▸ What this task involves:
Please rewrite the post, starting with "Or how about" and going on through "Testament was written.", updating it so that "formula" becomes "method".

Quite a bizarre argument. Common shapes include the circle, the triangle, and the cross. I don't know why they camped that way, maybe so all of their backs were against each other and they couldn't be snuck up upon?
If you really wanted the shape of a camp that could not be snuck up upon, you'd camp in a
circle with the outer ring facing outwards. You'd use up a lot less room, and it'd be truly impossible to sneak up on.
I'm sure you've enough tactical smarts to realize that a cross formation is not the way to camp if you are doing it to protect the center. It uses a lot of unnecessary room, and you leave 4 giant corners unprotected that the people in the tents would have to suddenly get up and move to rush to protect the corners.
So no, this wasn't for tactical reasons whatsoever.
It just so happens that it makes an almost perfect cross, and the cross just happens to be God's favorite symbol. But no, let's not actually consider that, because we're going to just toss out evidence on the grounds "there's no proof that's what it was", while marginalizing what it could mean, right?
I know I've mentioned the math behind Daniel 9 before in a thread you participated in, but you waved that off saying that they could have set that upon purpose (even though you're talking about how that would require the cooperation of the Jews and Christians, the former who bitterly persecuted the latter) or something. I'm not sure if that was you who said it, or someone else, though. If you want me to go over that again if you don't remember, I could. I find it a rather fascinating thing, how someone can make a prediction some 500-600 years in advance and it comes down to the very day. lol.
Or how about the fact that the only two verses in the Bible that start with "In the Beginning", you can find pi and E (the mathematical constant) encoded (Genesis 1 for Pi, John 1 for E) to a large number of digits,
using the exact same formula in both verses (despite the fact Genesis and John were written by the Jews and Christians respectively)? That's... pretty strange, considering Genesis was written long before Pi came about, and John 1 was written before E was discovered, and if any single letter in those verses would have been different, the whole thing wouldn't work. Not to mention, the math required to figure these out (much less how to encode them like that and still come up with a writing that makes sense!) did not exist during the time the Old Testament was written.
http://www.khouse.org/articles/2003/482/ <---if you want to read up on that.
The chances of this happening unintentionally are... probably more astronomical than you winning the lottery every single day for the rest of your life.
If you want to talk about what God told them to do, how about talking about the rape, genocide, and slavery?

▸ Stored items:
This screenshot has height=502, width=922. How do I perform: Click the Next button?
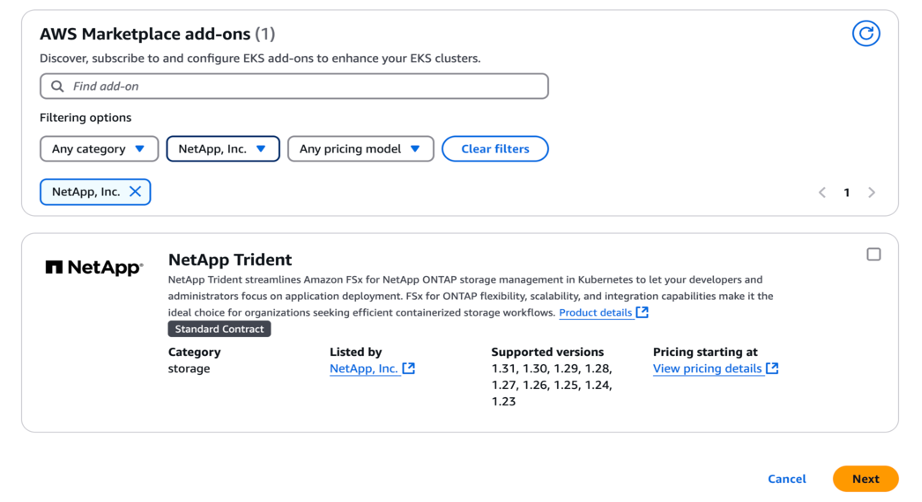coord(865,479)
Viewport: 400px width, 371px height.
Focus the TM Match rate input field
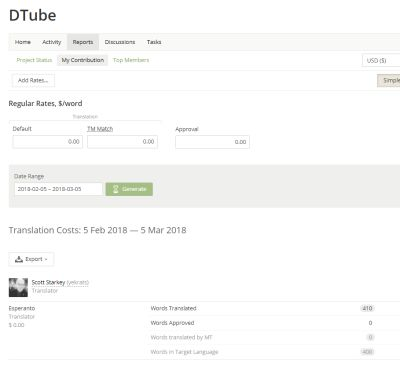coord(122,142)
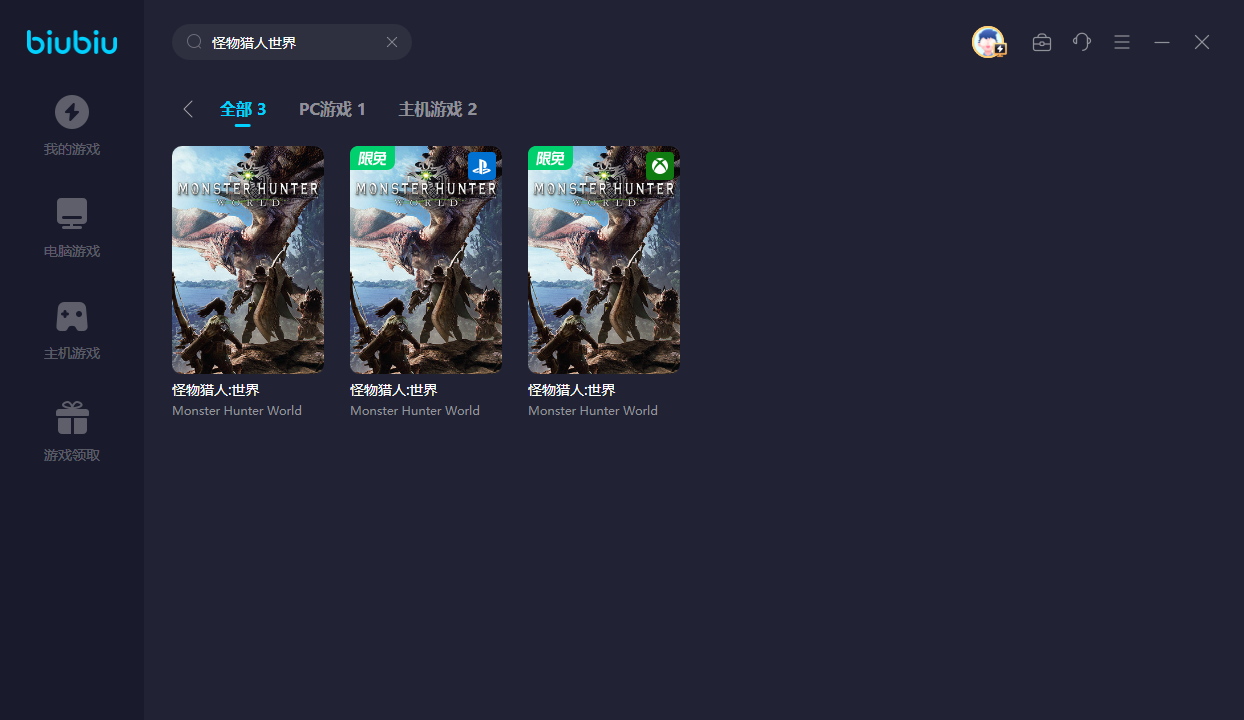
Task: Open 主机游戏 gamepad icon in sidebar
Action: point(72,316)
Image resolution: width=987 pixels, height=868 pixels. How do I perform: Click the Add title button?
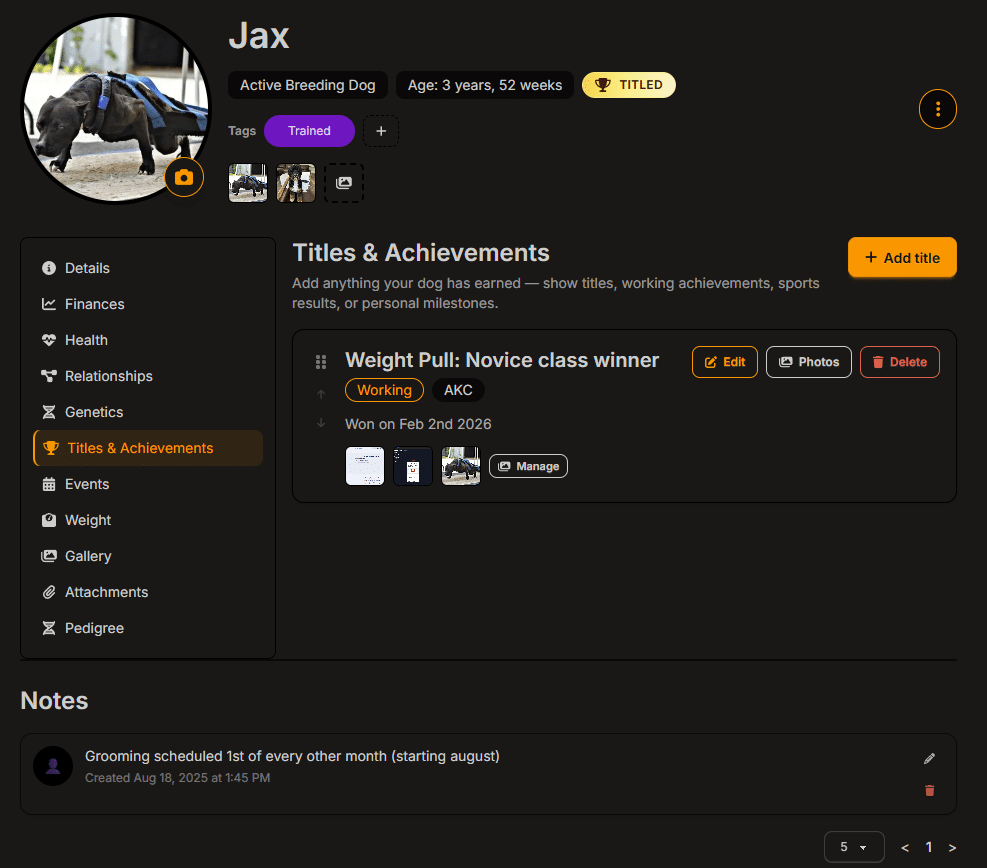(x=902, y=258)
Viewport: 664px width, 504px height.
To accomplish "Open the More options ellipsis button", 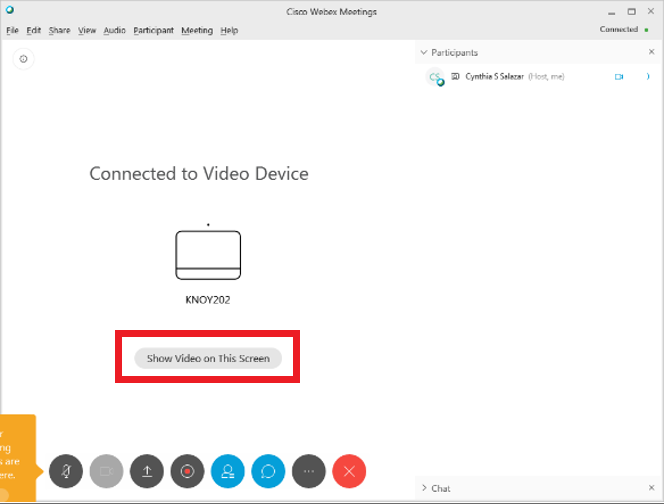I will click(308, 470).
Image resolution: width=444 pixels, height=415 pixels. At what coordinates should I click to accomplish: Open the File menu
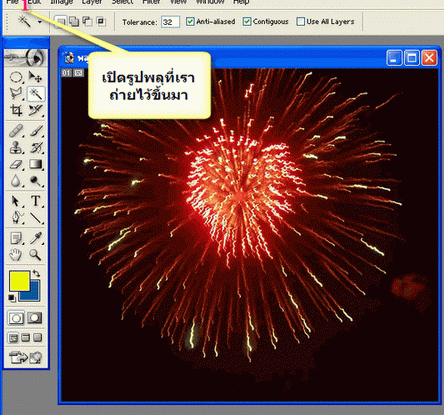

▸ Exercise solution:
Or how about the fact that the only two verses in the Bible that start with "In the Beginning", you can find pi and E (the mathematical constant) encoded (Genesis 1 for Pi, John 1 for E) to a large number of digits,
using the exact same method in both verses (despite the fact Genesis and John were written by the Jews and Christians respectively)? That's... pretty strange, considering Genesis was written long before Pi came about, and John 1 was written before E was discovered, and if any single letter in those verses would have been different, the whole thing wouldn't work. Not to mention, the math required to figure these out (much less how to encode them like that and still come up with a writing that makes sense!) did not exist during the time the Old Testament was written.